Text excerpt>
17. The “top-down approach” is embodied in Article 2.1.3, which generally gives priority to apply the IIR to the Parent Entities at the top of the ownership chain. The mechanics of this provision limit the application of Article 2.1.2 to prevent instances of double taxation that would be caused by multiple Parent Entities applying the IIR with respect to the same Ownership Interest in the LTCE.

18. Article 2.1.3 (a) deactivates Article 2.1.2 and prevents the application of the IIR at the Intermediate Parent Entity level when the UPE is required to apply a Qualified IIR for the Fiscal Year. The phrase “required to apply a Qualified IIR” ensures that the exclusion in Article 2.1.3(a) only operates where the domestic tax legislation of the UPE jurisdiction requires the UPE to apply a Qualified IIR. Article 2.1.3(a) would not apply, for example, where the UPE jurisdiction has introduced a Qualified IIR but it is still not in force or the UPE is an Excluded Entity that is outside the scope of such rules.

19. Article 2.1.3(b) regulates the “top-down approach” where two or more Intermediate Parent Entities are required to apply the IIR to the same LTCE. It prevents the application of the IIR at the level of an Intermediate Parent Entity when the Controlling Interests of such Entity are held directly or indirectly by another Intermediate Parent Entity which is required to apply a Qualified IIR.

20. Article 2.1.3(b) does not apply and the IIR is not deactivated if one Intermediate Parent Entity does not have a Controlling Interest in the other Intermediate Parent Entity. Accordingly, the IIR can be applied by more than one Intermediate Parent Entity in the same MNE Group.

Article 2.1.4

21. Article 2.1.4 provides the rules for the application of the IIR by a POPE. The rules in Article 2.1.4 require a POPE that directly or indirectly owns an Ownership Interest in an LTCE at any time during the Fiscal Year to apply the IIR and pay Top-up Tax based on its Allocable Share of the Top-up Tax. The reference in Article 2.1.4 “notwithstanding Article 2.1.1 and 2.1.3” means that the rules apply regardless of whether the UPE or an Intermediate Parent Entity is also required to apply a Qualified IIR. Where the language in Article 2.1.4 mirrors Article 2.1.1, the corresponding part of the Commentary on Article 2.1.1 is also applicable to Article 2.1.4.

Information supplied>
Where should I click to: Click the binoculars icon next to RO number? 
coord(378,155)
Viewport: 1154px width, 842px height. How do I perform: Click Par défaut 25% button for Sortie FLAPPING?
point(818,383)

Prompt> In the text above on Articles 2.1.3 and 2.1.4, under what condition does Article 2.1.3(b) not apply?

Result of this exercise> When one Intermediate Parent Entity does not have a Controlling Interest in the other Intermediate Parent Entity.